-- start Data for processing --

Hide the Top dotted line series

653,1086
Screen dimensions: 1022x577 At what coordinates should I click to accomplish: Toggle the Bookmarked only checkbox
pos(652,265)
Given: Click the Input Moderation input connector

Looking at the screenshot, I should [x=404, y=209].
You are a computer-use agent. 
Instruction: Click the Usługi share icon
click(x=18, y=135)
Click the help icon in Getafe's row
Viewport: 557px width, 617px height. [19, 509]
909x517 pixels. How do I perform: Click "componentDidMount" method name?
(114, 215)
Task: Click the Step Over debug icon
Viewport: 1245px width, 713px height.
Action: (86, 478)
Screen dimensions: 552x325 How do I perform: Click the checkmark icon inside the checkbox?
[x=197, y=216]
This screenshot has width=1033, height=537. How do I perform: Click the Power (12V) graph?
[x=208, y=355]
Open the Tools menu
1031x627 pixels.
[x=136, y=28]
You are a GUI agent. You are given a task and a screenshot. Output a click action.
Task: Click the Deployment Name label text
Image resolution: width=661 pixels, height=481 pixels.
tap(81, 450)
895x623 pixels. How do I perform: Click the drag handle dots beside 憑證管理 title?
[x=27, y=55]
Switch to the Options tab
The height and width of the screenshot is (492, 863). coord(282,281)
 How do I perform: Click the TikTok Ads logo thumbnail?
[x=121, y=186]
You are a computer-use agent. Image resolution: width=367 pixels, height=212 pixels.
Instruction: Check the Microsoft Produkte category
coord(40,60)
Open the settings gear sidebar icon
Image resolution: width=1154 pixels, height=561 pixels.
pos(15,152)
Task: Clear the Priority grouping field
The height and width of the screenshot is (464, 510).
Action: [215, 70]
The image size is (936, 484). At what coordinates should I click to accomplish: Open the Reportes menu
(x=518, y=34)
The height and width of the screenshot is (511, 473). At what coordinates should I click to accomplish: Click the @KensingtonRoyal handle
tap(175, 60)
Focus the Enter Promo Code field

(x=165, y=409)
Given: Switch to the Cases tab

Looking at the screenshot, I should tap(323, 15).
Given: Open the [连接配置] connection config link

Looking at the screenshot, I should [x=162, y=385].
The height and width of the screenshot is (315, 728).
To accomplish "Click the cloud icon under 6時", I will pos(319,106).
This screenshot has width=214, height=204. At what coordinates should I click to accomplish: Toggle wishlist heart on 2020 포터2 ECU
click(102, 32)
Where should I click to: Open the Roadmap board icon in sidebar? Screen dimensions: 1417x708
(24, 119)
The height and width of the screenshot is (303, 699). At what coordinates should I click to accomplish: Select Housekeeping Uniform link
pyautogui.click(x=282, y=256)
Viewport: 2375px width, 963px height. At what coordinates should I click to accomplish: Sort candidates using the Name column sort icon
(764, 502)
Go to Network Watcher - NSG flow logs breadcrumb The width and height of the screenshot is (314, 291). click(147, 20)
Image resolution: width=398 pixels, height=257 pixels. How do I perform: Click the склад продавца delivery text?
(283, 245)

-- end Data for processing --

Given problem:
Reproduce verbatim the lines of the data above, starting at the line that contains "The image size" and ending at the line that contains "I will pos(319,106).", with both of those lines included.

Problem solution:
The image size is (936, 484). At what coordinates should I click to accomplish: Open the Reportes menu
(x=518, y=34)
The height and width of the screenshot is (511, 473). At what coordinates should I click to accomplish: Click the @KensingtonRoyal handle
tap(175, 60)
Focus the Enter Promo Code field

(x=165, y=409)
Given: Switch to the Cases tab

Looking at the screenshot, I should tap(323, 15).
Given: Open the [连接配置] connection config link

Looking at the screenshot, I should [x=162, y=385].
The height and width of the screenshot is (315, 728).
To accomplish "Click the cloud icon under 6時", I will pos(319,106).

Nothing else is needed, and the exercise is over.